A vida vale a pena ser vivida

Por Francis Ivanovich:

O poeta João Cabral de Mello Neto – autor de “Morte e Vida Severina” – disse certa vez que a “vida não se resolve com palavras”. A frase do grande poeta ecoa em minha cabeça, ao ver os resultados da pesquisa da Fundação Getúlio Vargas – FGV que revela a tragédia que estamos vivendo. Cerca de 27,7 milhões de pessoas na pobreza extrema.

Essa pesquisa se apresenta através de frios dados estatísticos, no entanto, por traz da aparente frieza, um quadro de imensa tristeza e emoção se desvenda. Traduzindo os números, significa dormir com fome, acordar com fome, e viver o dia na incerteza da sobrevivência, das contas a pagar, o que produz desesperança, medo, e afeta a saúde mental das pessoas de uma maneira muito séria. Para se ter ideia do que falo, fiquei estarrecido com o resultado de outra pesquisa, que tem a ver com o panorama geral da dura crise que afeta o país.

Segundo dados da Pesquisa Nacional de Saúde do Escolar (PeNSE) 2019, divulgada há poucos dias pelo Instituto Brasileiro de Geografia e Estatística (IBGE), com relação à saúde mental dos estudantes brasileiros, metade (50,6%) disse se sentir muito preocupado com as coisas comuns do dia a dia. E que um em cada cinco estudantes (21,4%) afirmou que a vida não valia a pena ser vivida. Entre as meninas, esse percentual chega a 29,6% e, entre os meninos, 13%.

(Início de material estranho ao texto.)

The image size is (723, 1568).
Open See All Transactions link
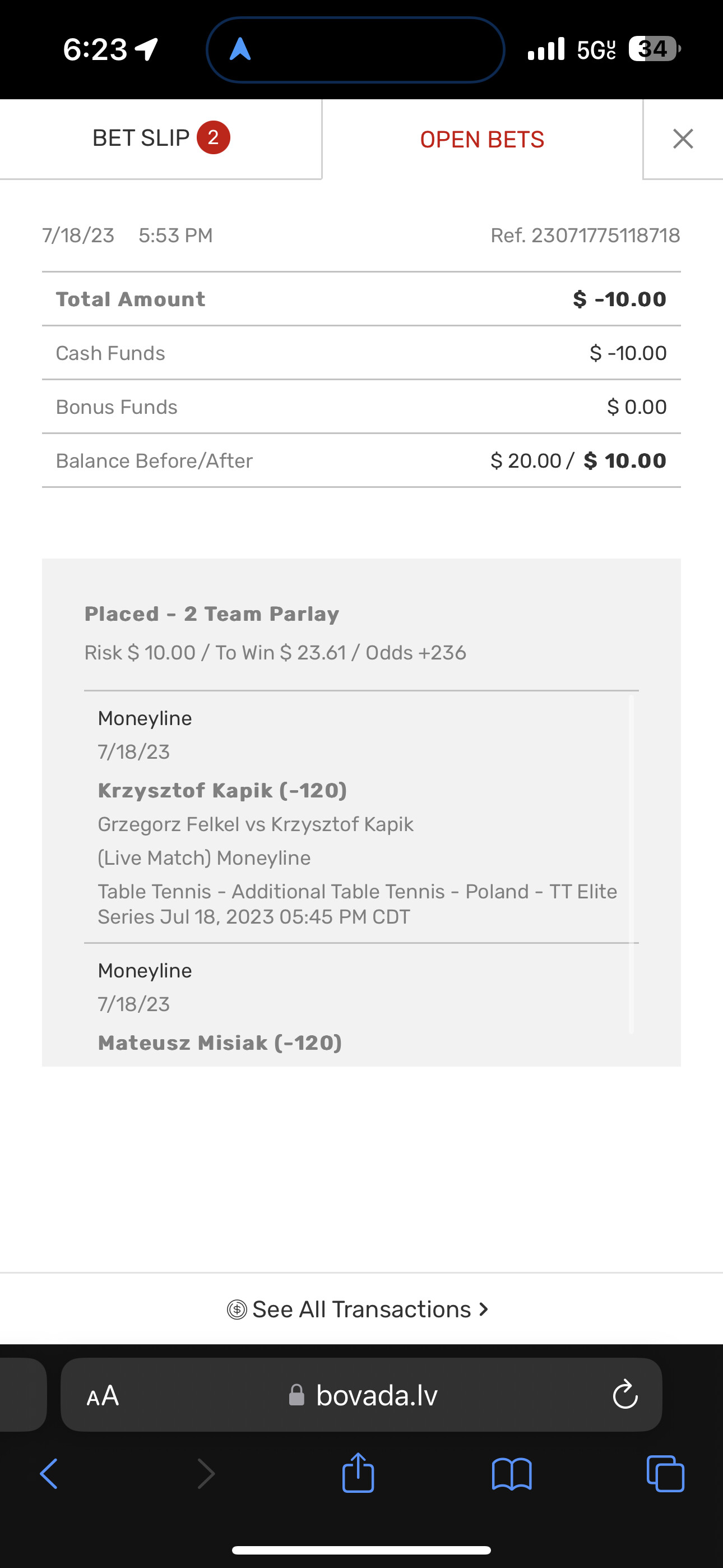click(x=362, y=1309)
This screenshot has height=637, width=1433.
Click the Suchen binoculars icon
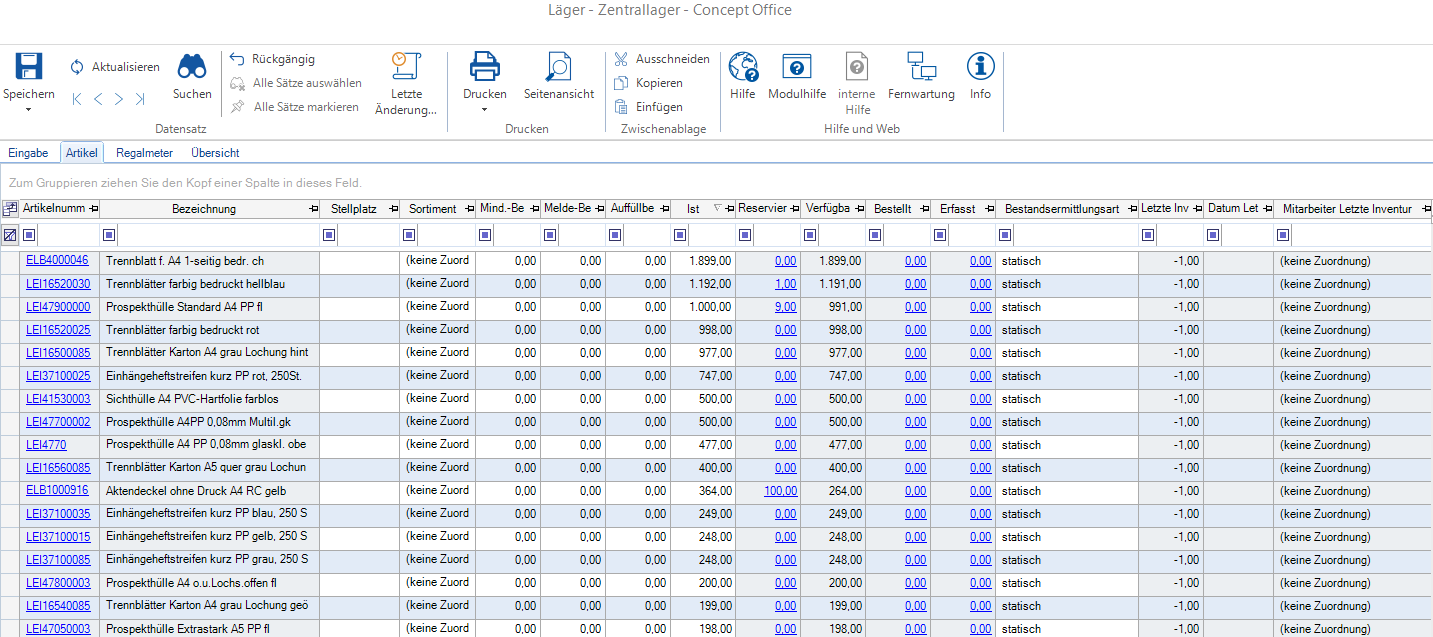click(192, 68)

Quando nossa juventude afirma que não vale a pena viver, é porque está acontecendo algo muito grave em nosso país. Além da fome, desemprego, descaso com a pandemia, mentiras, nosso povo está sendo afetado em sua saúde mental, produzindo mais insegurança, medo, paralisia.

Não mais se trata de fazer oposição ideológica. Tornou-se uma questão humanitária dar um basta a este governo do poder. O Brasil tornou-se um exemplo evidente do que ocorre quando elegemos pessoas erradas, sem a mínima capacidade, para cargos importantes. Não há como tapar a realidade, o Brasil está desgovernado.

As palavras não resolvem a vida, nos lembra o poeta, e este governo é craque em produzir palavras vazias, e as piores possíveis. No seu vocabulário impera o baixo calão da insensibilidade social, o urro raivoso, o berro autoritário, o tom de ameaça. Os 57 milhões de votos que este governo recebeu nas urnas eletrônicas, sem fraude, não mais o legitimam, pelo contrário, tornou-se um escrutínio do engano, engodo, farsa.

Para este governo só existe o seu próprio umbigo, o espelho de Narciso, sua alma carece de humanismo, solidariedade, verdade, trabalho. Quando essa gente acorda do bom sono, senta-se à mesa para seu pequeno almoço, como dizem os portugueses, não pensa no povo, povo este jamais esteve em seu cardápio de igualdade, mas no seu projeto de poder que visa entregar o Brasil para os que manipulam o capital, as cotações da bolsa e do dólar. Eles só pensam em enriquecer às custas do povo.

Não há possibilidade de governar um país sem compromisso social. É o mesmo que eleger um papa que não crê em Deus. E este governo, que tanto fala em Deus e família, parece é ter mais compromisso com o diabo. As palavras não resolvem a vida, no entanto, elas podem nos indicar um caminho, pelo menos. E as palavras que devemos ter na ponta na língua, sempre, são justiça social e democracia. O contrário disto, é silêncio, é perecer.

E para terminar, clamo aos estudantes, a vida vale a pena ser vivida! O Brasil precisa de vocês! Contem com a gente. “Tamo junto!

*Francis Ivanovich é jornalista e cineasta.